NOAA Teacher at Sea
Aboard NOAA Ship Rainier
September 17 — October 7, 2011
Mission: Hydrographic Survey
Geographical Area: Alaskan Coastline, the Inside Passage
Date: Sunday, September 18, 2011
Weather Data From The Bridge
Visibility: 9 miles
Wind: North North West 11 knots (One knot = 1.15 miles)
Waves: Wind waves 1-2 feet
Temperature Wet Bulb: 11.9 degrees Celsius
Dry Bulb: 12.1 degrees Celsius
Barometer: 1017.2 millibars
Latitude – 50 degrees North
Longitude – 125 degrees West
Science and Technology Log
We will not be to our hydrographic survey destination until Tuesday so I thought I would write about the science of keeping this large research vessel heading in the right direction. My second day on the Rainier I was able to head up to the bridge today to see how the ship is run. The bridge is where NOAA Commissioned Officers command the ship, or make and execute decisions to keep the ship safe and on course. There is at least one officer of the deck (OOD) and one helmsman on the bridge, but they don’t want too many more than that because it starts to get too crowded. Since I was one more body in the room I tried to stay towards the back to make observations and ask questions when the officers were not busy.
This was a neat experience for me because I am able to see science, social studies, math, and language arts all being used at the same time. Many of the officers carry notebooks with them to write down important information almost like science notebooks.
There are also deck logs, which are legal records of everything that happens on the boat from spills to when the CO comes up on the bridge. Commands between officers are verbally given and then repeated to ensure that the correct orders were given and that there is confirmation that they were received. There is also a lot of math being used on the bridge as distances are calculated, calibrations are made, and speed is documented. For social studies and science, sunrise and sunset data is collected for the logs based on latitude and longitude for our position. This can be important for when they need a lookout, for the deck log, and to overall know what to expect so that they can have the resources they need. For science, we had to collect data each hour about the current weather. The weather data above is what I collected with one of the officers this morning on the bridge. The barometer is an instrument that measures
the atmospheric pressure. This means if the barometric pressure drops then there is probably a storm coming. This information is really important for the officers to know so that they can make decisions in regards to how to keep the ship and its occupants safe.

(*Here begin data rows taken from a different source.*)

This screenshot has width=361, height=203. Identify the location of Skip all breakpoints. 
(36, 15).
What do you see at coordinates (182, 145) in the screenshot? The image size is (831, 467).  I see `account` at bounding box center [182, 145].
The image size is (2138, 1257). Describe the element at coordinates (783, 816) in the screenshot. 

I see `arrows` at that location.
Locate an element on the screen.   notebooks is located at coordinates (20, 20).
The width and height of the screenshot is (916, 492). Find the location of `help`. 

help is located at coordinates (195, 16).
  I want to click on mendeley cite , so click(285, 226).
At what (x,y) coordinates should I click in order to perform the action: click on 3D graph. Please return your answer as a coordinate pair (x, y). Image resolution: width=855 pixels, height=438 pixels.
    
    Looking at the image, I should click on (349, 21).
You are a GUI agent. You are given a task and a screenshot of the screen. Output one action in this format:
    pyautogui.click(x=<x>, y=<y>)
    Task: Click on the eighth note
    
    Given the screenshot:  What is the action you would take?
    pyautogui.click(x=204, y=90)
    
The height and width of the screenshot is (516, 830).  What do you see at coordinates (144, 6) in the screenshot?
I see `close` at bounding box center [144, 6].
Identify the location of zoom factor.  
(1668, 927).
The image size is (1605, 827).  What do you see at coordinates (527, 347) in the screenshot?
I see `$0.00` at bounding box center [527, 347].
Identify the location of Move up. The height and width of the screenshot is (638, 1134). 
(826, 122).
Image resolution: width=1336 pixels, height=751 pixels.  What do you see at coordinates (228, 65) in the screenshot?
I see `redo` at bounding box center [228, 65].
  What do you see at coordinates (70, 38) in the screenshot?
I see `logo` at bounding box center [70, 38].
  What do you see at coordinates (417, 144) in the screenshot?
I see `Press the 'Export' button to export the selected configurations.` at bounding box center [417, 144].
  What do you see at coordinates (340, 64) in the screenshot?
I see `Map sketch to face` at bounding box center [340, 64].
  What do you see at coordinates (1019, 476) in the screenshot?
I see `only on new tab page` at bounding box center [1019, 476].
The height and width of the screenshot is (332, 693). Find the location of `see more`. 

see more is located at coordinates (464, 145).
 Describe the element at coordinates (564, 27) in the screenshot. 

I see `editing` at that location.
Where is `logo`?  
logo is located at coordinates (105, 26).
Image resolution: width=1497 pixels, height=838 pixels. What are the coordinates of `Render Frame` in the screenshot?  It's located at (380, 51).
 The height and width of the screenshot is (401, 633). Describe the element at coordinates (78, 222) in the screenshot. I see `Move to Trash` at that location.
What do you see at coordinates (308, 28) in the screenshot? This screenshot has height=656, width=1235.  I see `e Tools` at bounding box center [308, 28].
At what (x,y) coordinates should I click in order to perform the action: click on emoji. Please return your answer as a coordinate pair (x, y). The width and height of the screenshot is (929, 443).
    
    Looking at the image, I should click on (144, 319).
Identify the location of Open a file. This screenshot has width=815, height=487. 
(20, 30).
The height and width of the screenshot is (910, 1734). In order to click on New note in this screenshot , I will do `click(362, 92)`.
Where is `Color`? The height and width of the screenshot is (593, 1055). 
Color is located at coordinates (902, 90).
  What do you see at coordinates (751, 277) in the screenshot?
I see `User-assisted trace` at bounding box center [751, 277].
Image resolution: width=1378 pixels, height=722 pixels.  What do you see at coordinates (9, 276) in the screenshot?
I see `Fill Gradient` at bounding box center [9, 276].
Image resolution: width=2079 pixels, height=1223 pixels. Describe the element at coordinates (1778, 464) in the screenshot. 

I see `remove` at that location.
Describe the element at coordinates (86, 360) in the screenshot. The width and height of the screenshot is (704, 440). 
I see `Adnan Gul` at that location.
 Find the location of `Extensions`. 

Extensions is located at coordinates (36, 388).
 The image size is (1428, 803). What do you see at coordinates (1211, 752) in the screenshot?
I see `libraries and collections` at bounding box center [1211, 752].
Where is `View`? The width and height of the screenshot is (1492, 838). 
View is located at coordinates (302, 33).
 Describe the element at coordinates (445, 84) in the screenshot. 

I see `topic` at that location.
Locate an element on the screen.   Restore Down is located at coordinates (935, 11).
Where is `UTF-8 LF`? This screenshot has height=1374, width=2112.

There is also a lot of technology in the bridge. First, there is the radar which is a backup in case the GPS (Global Positioning System) happens to fail. GPS and the radar are two separate pieces of technology, but are both helpful with navigation. There are two radars that the ship uses. They are X and S band radar. Both of the radar help produce a picture of the surrounding area, which is helpful for imaging traffic and hazards. However, radar does not give the ship’s position. The S band radar has a wavelength of 10cm, which allows it to penetrate rain better, but does not have great resolution. X band radar has a 3 cm wavelength which has great resolution, but it cannot travel as far. GPS is used for the positioning of the boat as we travel to do our work.
My travel day from Flagstaff to Seattle went really well yesterday as we headed up for our first stop at Ulloa Channel. No flights were delayed and no lost luggage. When I first saw the Rainier I was so excited! It is a fairly large. Rainier is a ship with five 30-foot survey launches and two small boats. I had a thorough tour of the boat where I got to see everything from the bridge to the engine room. All of the crew have been very welcoming and helpful as well. My room is nice and so is my roommate Andrea.
I actually expected to have less room and storage than we actually have. It reminds me a lot of a college dorm including the fact I have the top bunk! The scenery here is so beautiful with all the green pine trees next to the ocean. However, it is pretty cold! I’m so glad I brought my hat, gloves, and winter coat!
Safety is very important on all the NOAA ships so I have been getting all of my trainings and briefings today before we left Seattle. I have to wear closed-toe shoes all the time on the ship unless I am in my stateroom. I have to be careful going up and down the stairs, (they are really steep), making sure to pick my feet up higher when I go through doorways, and overall being mindful that I don’t put myself or others in a dangerous situation. I then had to make sure my hard hat fit well and I had to put on my Immersion Suit. An Immersion Suit is also known as a survival suit in case we happen to go overboard. These suits are made of neoprene, which is a waterproof material, and can significantly improve your chances of survival in the event that we end up in the ocean. My suit has a flashlight, it is BRIGHT orange, and it has a whistle so that I could be easily spotted in an emergency. Today during our abandon ship drill we had to meet at our location, check to make sure everyone was there, and then put on our survival suits. Even though we may look silly when we are wearing these, it is so important that we know exactly what we need to do in this particular emergency. The last thing they want on the boat is for people to panic. Finding our drill locations through practice and wearing the suits prepares us for what to expect so that we can calmly react in these situations. I am very glad that I had the trainings and the drills so that I know exactly how to respond if it were are in a real-life situation.